Чума в Бедрограде - [5]
— Слишком прямо, — решительно воспротивился Александр, — заподозрит ещё сантехнику в чём-нибудь нехорошем, а месть должна застигнуть его врасплох. Надо намёками, намёками.
— «За то, что Вы со мной сделали, Вам причитается именно это и никак не меньше», — гордо задекламировала Бровь. Александр расхохотался.
Потрясающий цинизм!
— Вот-вот, больше патетики и драматизма! Может, контрастный сортирный душ его даже чему-нибудь научит. Ты пойми меня правильно — я отношусь к Ройшу с огромным уважением. Если бы он оказался-таки полуслужащим и существовала бы вероятность того, что у него проблемы, я бы первый помчался ко всем знакомым и незнакомым, чтобы ему помочь. Но это не повод так гнусно себя вести — особенно по отношению к такой красивой девушке. Патологическую серьёзность надо лечить принудительной сортирной терапией. Авось осознает — и, может, всё ещё хорошо сложится, — Александр извлёк пробирку из кармана и протянул Брови. Она трепетно приняла дар и немедленно отковыряла угол салфетки.

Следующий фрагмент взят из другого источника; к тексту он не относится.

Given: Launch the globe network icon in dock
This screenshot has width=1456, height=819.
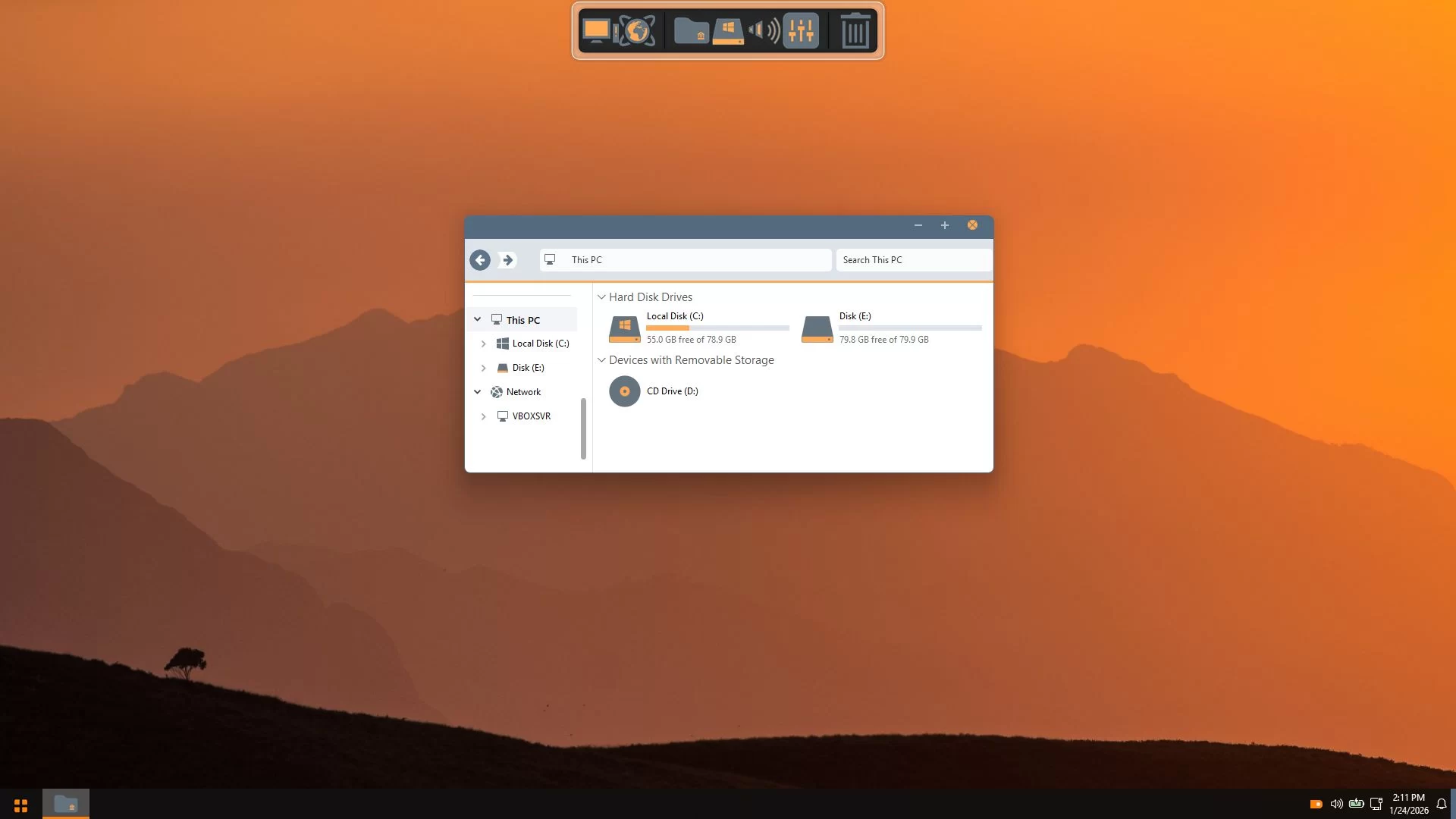Looking at the screenshot, I should pos(637,31).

Мутноватая белёсая жидкость, ничего подозрительного.
Никто никогда и не подумал бы, на какие великие деяния оная жидкость способна.
— Ага, «хорошо сложится». Сомневаюсь. Я теперь во всём, кроме сортиров, сомневаюсь и ничему, кроме сортирных дрожжей, не верю, — Бровь помахала пробиркой, — да ещё и попала к тебе в вечное рабство.
Александр, крайне пристально и не без ностальгии созерцавший бесценный дар, перекочевавший из его кармана в большой мир, оторвал взгляд и снова заулыбался.
И снова разлил коньяк. По чуть-чуть.
— За отрядский терроризм, — синхронно приподнял стопку и бровь, — а что касается рабства — будем считать, что ты расплатишься со мной, когда расскажешь, как всё прошло. Мне же тоже интересно. Только не затягивай с этим делом слишком сильно, меня в любой момент могут обратно в Столицу перевести.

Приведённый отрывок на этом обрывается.